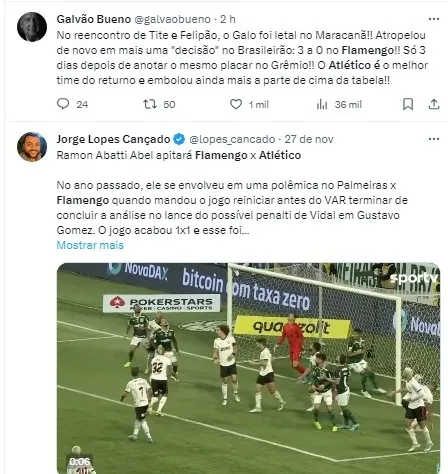Retweet Galvão Bueno's post

tap(150, 104)
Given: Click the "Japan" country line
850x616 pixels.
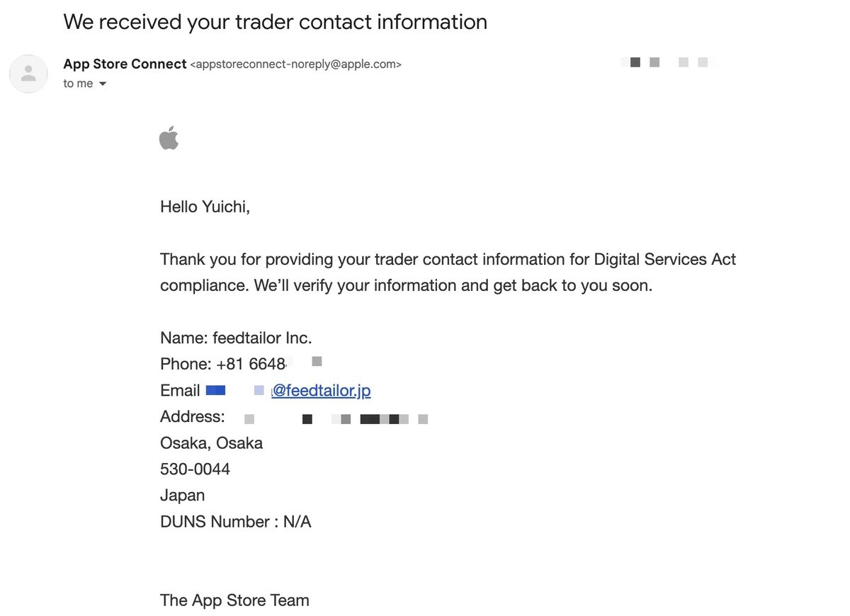Looking at the screenshot, I should (182, 495).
•••••
Problem details »
All lines from the one containing "Given: Click the" to the last line of the data above, both included, should be printed exactly, and the pictures should not appear.

Problem solution »
Given: Click the "Japan" country line
850x616 pixels.
Looking at the screenshot, I should (182, 495).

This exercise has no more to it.